The House this week is expected to vote to cut one of the two cost-of-living rises that automatically go to federal and military retirees each year.
Retirees now have their pensions linked to the cost-of-living, as measured by the Consumer Price Index. Adjustments ar made twice annually-March and September-to keep them roughly current with inflation.
The House Budget Committee has proposed that the living cost adjustment be changed back to a single raise-July of each year-similar to the system used for Social Security beneficiaries.
Retirees' groups and federal and postal unions are fighting the single annuity adjustment idea. But it appears to be a lost cause.

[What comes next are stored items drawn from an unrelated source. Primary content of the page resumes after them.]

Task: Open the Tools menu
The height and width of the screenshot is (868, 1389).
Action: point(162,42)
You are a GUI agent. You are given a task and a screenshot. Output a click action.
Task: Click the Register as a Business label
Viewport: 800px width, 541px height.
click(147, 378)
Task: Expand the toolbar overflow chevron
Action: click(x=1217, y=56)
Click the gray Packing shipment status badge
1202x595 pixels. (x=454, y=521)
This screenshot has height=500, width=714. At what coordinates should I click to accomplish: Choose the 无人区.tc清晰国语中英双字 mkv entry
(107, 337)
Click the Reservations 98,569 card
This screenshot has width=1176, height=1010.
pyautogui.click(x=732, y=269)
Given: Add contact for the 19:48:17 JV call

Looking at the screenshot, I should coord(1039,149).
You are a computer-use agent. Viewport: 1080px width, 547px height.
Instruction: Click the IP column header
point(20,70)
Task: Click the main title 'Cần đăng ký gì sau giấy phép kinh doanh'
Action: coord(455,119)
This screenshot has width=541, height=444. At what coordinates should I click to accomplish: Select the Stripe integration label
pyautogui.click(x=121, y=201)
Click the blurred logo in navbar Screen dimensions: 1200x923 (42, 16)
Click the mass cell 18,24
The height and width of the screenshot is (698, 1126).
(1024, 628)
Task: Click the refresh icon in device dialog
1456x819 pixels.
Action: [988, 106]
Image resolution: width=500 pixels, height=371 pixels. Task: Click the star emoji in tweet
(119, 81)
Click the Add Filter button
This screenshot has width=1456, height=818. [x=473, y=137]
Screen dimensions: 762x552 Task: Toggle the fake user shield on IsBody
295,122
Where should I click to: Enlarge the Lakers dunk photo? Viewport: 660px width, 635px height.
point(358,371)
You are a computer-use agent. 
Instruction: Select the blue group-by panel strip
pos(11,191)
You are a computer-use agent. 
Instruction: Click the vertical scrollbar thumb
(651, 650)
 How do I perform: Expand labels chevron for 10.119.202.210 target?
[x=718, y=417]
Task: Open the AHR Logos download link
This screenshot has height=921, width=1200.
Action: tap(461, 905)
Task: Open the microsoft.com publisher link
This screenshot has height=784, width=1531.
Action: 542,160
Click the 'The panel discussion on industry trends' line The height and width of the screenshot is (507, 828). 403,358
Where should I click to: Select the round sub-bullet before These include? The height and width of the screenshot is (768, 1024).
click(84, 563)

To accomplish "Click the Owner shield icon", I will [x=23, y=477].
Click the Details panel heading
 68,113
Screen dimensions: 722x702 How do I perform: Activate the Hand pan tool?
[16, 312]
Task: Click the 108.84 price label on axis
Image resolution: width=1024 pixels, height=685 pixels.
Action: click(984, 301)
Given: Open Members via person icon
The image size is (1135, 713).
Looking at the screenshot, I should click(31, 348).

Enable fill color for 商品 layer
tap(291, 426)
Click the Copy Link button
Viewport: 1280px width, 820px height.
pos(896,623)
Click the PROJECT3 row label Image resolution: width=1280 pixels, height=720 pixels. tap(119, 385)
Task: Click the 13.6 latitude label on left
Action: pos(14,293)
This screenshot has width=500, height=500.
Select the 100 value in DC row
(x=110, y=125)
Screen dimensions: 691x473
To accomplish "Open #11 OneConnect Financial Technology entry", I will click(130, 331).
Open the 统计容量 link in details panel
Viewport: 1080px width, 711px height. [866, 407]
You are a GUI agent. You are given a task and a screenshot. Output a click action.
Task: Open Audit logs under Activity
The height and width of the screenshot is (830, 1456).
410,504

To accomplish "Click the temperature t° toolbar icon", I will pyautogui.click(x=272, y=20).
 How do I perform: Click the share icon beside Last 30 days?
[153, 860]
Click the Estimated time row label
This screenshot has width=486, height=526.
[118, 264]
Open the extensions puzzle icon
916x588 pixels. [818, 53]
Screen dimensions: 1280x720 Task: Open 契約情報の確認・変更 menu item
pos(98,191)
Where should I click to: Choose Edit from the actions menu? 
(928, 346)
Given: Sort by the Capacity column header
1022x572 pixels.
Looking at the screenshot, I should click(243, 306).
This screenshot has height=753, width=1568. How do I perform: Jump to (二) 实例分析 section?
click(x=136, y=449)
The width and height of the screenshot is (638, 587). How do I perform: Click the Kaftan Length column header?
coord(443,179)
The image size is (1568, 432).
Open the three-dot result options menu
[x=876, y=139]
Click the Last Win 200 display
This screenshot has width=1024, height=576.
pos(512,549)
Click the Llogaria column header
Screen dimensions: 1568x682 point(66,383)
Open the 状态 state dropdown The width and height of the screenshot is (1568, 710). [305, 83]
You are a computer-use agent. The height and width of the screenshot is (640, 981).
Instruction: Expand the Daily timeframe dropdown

The only significant congressional support for retaining the generous March and September adjustments comes from Washington area members. They represent the nation's largest concentration of employes and retirees and a big bloc of active and retired military personnel. (There are about 70,000 civilian retirees living in the Washington area.)
The budget committee argument is that federal retirees are treated as a favored group with two raises a year. The effect of double raises, the committee says, is to compound the raises retirees get. Most private pensions plans give workers raises annually, and not for the full amount of the cost of living, the budget committee says.
Government retirees say that the program is being sold incorrectly as inflation-fighting. The missed point, they say, is that their pensions go up because of inflation and do not trigger higher living costs. They see this as a another broken premises by Congress, which has been gradually de-liberalizing the federal pension adjustment program in recent years.